MIT alum teaches Shotokan principles and philosophy
On Sunday, February 19, the MIT Shotokan Karate club hosted the Harvard Shotokan Karate club for a fundamentals seminar in the MIT Zesiger Center. Second degree black belt Vazrik Chiloyan ’11 taught a class focusing on the fundamentals of karate: the subtle details of posture, breathing, and form. Chiloyan advocated that the ability to self-reflect to the degree required to be successful in karate also brings success to other aspects of life. He coached that having self-awareness in posture and interaction with others are part of the many of the fundamentals that are trained by karate.
Karate training relies on three principles: kihon (basics), kata (choreographed forms), and kumite (sparring). The club trains the kihon to develop fundamental basic techniques, kata to learn about combinations of these techniques and rhythm, and kumite to put basics and rhythm together along with timing to be able to put these ideas to practical use.
The Harvard and MIT Shotokan Karate clubs, each over 30 years old, have fostered the tradition of formal karate as a way of bringing students together, even during stressful studies, to build relationships and bonds that last a lifetime. With this growing relationship, the clubs have also begun to organize a wider variety of seminars and events for spring 2017. In the first week of March, MIT will host two special guests from Japan for a seminar, taught by eighth degree black belt Kazumi Tabata, bringing together the karate clubs of MIT, Harvard, BU, Tufts, and other local karate practitioners.

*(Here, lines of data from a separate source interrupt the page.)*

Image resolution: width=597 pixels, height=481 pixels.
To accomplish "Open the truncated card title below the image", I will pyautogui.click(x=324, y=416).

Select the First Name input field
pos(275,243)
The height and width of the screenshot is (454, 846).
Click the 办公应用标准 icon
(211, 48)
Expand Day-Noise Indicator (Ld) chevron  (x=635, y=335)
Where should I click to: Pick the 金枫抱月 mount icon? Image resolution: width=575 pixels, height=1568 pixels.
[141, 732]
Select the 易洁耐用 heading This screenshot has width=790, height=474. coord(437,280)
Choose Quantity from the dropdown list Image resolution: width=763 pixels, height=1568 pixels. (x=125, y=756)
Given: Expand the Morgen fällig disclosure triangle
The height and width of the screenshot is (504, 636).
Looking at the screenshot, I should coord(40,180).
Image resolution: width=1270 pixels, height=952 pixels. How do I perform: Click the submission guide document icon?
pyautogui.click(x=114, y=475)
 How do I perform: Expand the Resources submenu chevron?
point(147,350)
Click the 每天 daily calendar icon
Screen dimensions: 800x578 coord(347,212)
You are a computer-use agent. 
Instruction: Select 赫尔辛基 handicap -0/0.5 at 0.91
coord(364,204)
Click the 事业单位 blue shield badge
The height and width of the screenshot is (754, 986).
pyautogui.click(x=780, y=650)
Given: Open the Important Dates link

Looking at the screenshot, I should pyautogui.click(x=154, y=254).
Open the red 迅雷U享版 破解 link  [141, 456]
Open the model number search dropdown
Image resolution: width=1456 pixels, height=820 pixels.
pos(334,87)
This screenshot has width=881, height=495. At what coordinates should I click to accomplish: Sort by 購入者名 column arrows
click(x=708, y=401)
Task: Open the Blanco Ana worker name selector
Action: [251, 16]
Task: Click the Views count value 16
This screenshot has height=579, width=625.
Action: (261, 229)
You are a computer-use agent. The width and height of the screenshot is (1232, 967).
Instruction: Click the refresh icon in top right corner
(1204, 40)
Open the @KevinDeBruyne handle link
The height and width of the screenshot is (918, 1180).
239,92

Along this same route, the MIT club is working on developing the biggest Shotokan Karate intercollegiate tournament in the east coast. At the Harvard-MIT Shotokan Cup 2017, set to take place on April 22, 2017 in DuPont Gymnasium at MIT, the MIT and Harvard Shotokan Karate clubs will be hosting over a dozen colleges in the east coast. The goal is not only to foster excitement for karate and give students the opportunity to showcase their hard work, but also to develop a deep bond, driven by karate, that will strengthen the link between colleges.